Но когда пришло время ехать опять, Лес отказался. "Я сидел уже там, чего еще от меня надо?" — "Надо, чтоб ты ел, — объяснил Луи. — Надо, чтоб ты ел и суп и второе. Ходи по земле, говори, что на уме, ешь, что на столе. Новая цель у нас теперь, Лес". — "Хватит с меня твоих целей. Я высидел. Никого не убил. Мало тебе?" Но неделю спустя они поехали-таки опять во "Дворец гармонии" — те же действующие лица, тот же стакан воды, те же меню и даже запах тот же — запах дешевой туалетной воды от азиатской кожи ресторанных женщин, сладкий, мгновенный, электризующий, по которому Лес безошибочно может засечь добычу. На второй раз он ест, на третий ест и заказывает, хотя они все еще не подпускают официанта к столу, а на четвертый они уже позволяют официанту их обслуживать, и Лес ест как сумасшедший, ест так, что брюхо трещит, ест, как будто год не видел жратвы.
Вышли из "Дворца гармонии" — все его обступают, все наперебой ему: "Дай пять!" Чет до того развеселился, что даже говорит, даже кричит: "Семпер фи!"
— Чего доброго, Луи, — говорит Лес по дороге домой, точно пьяный от того, что восстал из могилы, — чего доброго, Луи, ты теперь потребуешь, чтобы мне нравилось!

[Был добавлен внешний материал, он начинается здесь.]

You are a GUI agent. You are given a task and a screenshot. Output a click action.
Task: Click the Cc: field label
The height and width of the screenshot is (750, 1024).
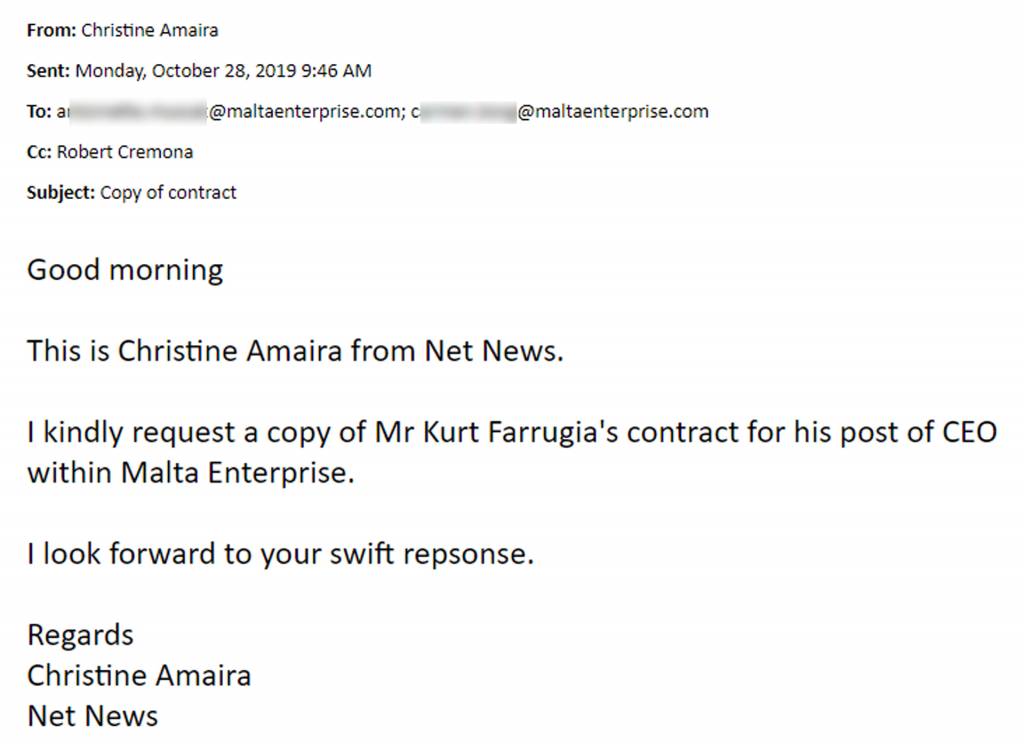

Но теперь на очереди Стена. Он должен будет прочесть там имя Кенни. Не может он этого. Однажды он прочел имя Кенни в книге, которая лежит в ветеранском управлении. После этого ему неделю было худо. На большее он не способен. Но и думать ни о чем другом тоже не способен. Кенни, лежащий рядом с оторванной головой. День и ночь одно и то же — почему Кенни, почему Чип, почему Бадди, почему они, а не я? Иногда он думает — им повезло. Для них все уже кончено. Нет, дудки, фиг он поедет к этой Стене. Сдалась она ему. Ни в жизнь. Ни сил, ни охоты. Нет — и точка.
Станцуй для меня.
Уже около полугода они вместе, и вот однажды вечером он говорит: "А теперь станцуй для меня" и ставит у себя в спальне компакт-диск — "Тот, кого я люблю", аранжировка Арти Шоу, партия трубы — Рой Элдридж. Станцуй для меня, говорит он, разжимая туго обхватившие ее руки и показывая на пол у изножья кровати. Без малейшего замешательства она встает оттуда, где вдыхала этот запах, запах раздетого Коулмена, запах загорелой кожи, — оттуда, где она лежала, глубоко угнездившись, зарыв лицо в его голый бок, ощущая на языке вкус его спермы, положив ладонь на курчавую маслянистую заросль пониже его живота, — и, ощущая прикованный к себе острый взгляд его зеленых глаз, окаймленных длинными темными ресницами, не взгляд истощенного старика на грани обморока, а взгляд человека, прильнувшего к оконному стеклу, танцует — не кокетливо, не как Стина в 1948 году, не потому, что она юная прелесть, танцующая, чтобы доставить удовольствие ему и получить от этого удовольствие самой, юная прелесть, не шибко понимающая, что творит, говорящая себе: "Я могу для него это сделать, он этого хочет, а я могу — пожалуйста". Нет, не такая наивно-невинная картина, не распускающийся бутон, не кобылка, становящаяся кобылицей. Фауни может, и еще как, но без весеннего цветения, без туманной девической идеализации себя, его, всех живых и умерших. Он говорит: "А теперь станцуй для меня", и, засмеявшись своим свободным смехом, она отзывается: "Ладно, отчего ж не станцевать. Я на такое щедрая" — и начинает двигаться, оглаживает свою кожу, как смявшееся платье, словно убеждается, что всё на месте, что всё упругое, костистое и округлое в точности там, где должно быть, мимолетно чувствует свой запах, родной многозначащий телесный дух, идущий от пальцев, когда она проводит ими от шеи к теплым ушам, а оттуда, медленно минуя щеки, к губам, затем принимается играть волосами, своими золотыми седеющими волосами, влажными и спутанными от любовных усилий, играть как водорослями, представляя себе, что это водоросли и всегда ими были, — широкий капающий взмах пучком водорослей, насыщенных морской солью, — и что, разве ей это трудно? О чем говорить. Вперед. Жарь. Раз уж он так хочет — захомутай его, опутай. Не впервой.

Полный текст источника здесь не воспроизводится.